Multi-nuclear plant operator Magnox Electric has been prosecuted twice, most recently in 2009 when it was fined £250,000 after allowing a tank to leak radioactive waste over a 14 year period. A division of Rolls Royce, Rolls Royce Marine Power Operations, was fined £100,000 in 2014 after workers were exposed to high doses of gamma radiation when a radioactive material was misplaced. Ford Motor Company was fined £42,000 for three separate charges in 2003 after a radioactive paint sprayer was lost. Plymouth Hospitals NHS Trust was fined £10,000 for four separate charges in 2010 after shipping a damaged medical device that was leaking radioactive material to Germany, exposing people and property to radiation – and failing to act once it discovered the contamination University of Cambridge was fined £16,000 for five separate charges in 2005 over a radioactive leak in the Wolfson Brain Imaging Centre at Addenbrooke’s Hospital

The fines do not include any other financial penalties accrued such as costs awarded to the Environment Agency.

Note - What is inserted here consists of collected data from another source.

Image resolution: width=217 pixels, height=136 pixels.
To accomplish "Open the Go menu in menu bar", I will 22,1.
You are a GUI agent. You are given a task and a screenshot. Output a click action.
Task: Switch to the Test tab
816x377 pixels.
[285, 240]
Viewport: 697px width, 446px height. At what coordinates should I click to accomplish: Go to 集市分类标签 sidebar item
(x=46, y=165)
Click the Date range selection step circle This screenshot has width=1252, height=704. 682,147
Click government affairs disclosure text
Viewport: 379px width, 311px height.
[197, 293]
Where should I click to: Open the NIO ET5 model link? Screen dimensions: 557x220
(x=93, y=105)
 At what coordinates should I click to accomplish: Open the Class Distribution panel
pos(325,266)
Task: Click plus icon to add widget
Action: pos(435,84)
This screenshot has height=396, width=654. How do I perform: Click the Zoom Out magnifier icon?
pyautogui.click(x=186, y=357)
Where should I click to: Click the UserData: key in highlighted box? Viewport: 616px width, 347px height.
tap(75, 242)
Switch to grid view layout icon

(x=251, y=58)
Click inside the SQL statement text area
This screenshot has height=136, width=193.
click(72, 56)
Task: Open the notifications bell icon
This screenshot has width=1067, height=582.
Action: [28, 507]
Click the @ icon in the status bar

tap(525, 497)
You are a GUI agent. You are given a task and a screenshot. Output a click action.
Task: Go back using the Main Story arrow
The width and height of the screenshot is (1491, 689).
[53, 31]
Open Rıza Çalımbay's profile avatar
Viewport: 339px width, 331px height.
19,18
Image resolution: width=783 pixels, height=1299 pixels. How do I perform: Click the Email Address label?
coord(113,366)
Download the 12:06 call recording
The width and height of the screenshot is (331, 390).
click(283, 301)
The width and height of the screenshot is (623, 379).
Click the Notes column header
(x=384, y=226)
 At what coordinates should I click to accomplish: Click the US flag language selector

In Scotland there have been six prosecutions under the Radioactive Substances Act resulting in fines of £30,000.

The top fine was to British Energy Generation (UK) Limited which was fined £15,000 in 2003 for dumping radioactive waste from the Torness Power Station into the North Sea.

Country Company/Organisation Charges Total fines
Scotland British Energy Generation (UK) Limited N/A £15,000
Scotland Alcan Aluminium UK Ltd N/A £5,000
Scotland British Nuclear Fuels Plc N/A £5,000
Scotland Kirstol Engineering Services Ltd N/A £3,000
Scotland Quintiles Limited N/A £2,000
Scotland Siemens Plc N/A £0.00 (Admonition)
England Automotive Lighting UK 4 £25,000
England B & W Waste Management Services 2 £4,000
England BBGR 1 £3,000
England BNFL Instruments 1 £4,000
England Bourn Hall Clinic 3 £15,000
England British Nuclear Fuels 2 £8,000
England Cat UK Services 3 £6,000
England Cleansing Service Group 3 £30,000
England Dunlop 3 £22,500
England FFEI 1 £1,400
England Ford Motor Company 3 £42,000
England G K Group 2 £2,000
England Garrard Jones Engineering 1 £6,000
England I.M.S. Environmental 1 £5,000
England Magnox Electric 11 £350,000
England Plymouth Hospitals NHS Trust 4 £10,000
England Procter & Gamble Product Supply 2 £28,000
England Rigblast Energy Services 2 £15,000
England Rolls Royce Marine Power Operations 3 £100,000
England Royal Free Hampstead NHS Trust 1 £15,000
England Sellafield 6 £600,000
England University Of Cambridge 5 £16,000
England Vitafibres 2 £21,500
England Weardale Castings And Engineering 4 £5,600
England Wrights Lincoln 3 £4,500

Why is there radioactive waste in the UK?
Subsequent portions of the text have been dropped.